Data excerpts: Begin

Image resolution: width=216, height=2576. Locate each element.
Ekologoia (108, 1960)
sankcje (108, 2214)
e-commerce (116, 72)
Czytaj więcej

Data excerpts: End

• What to produce
An exact written copy of every entry is the required answer.

• Result for this task
Image resolution: width=216, height=2576. Locate each element.
Ekologoia (108, 1960)
sankcje (108, 2214)
e-commerce (116, 72)
Czytaj więcej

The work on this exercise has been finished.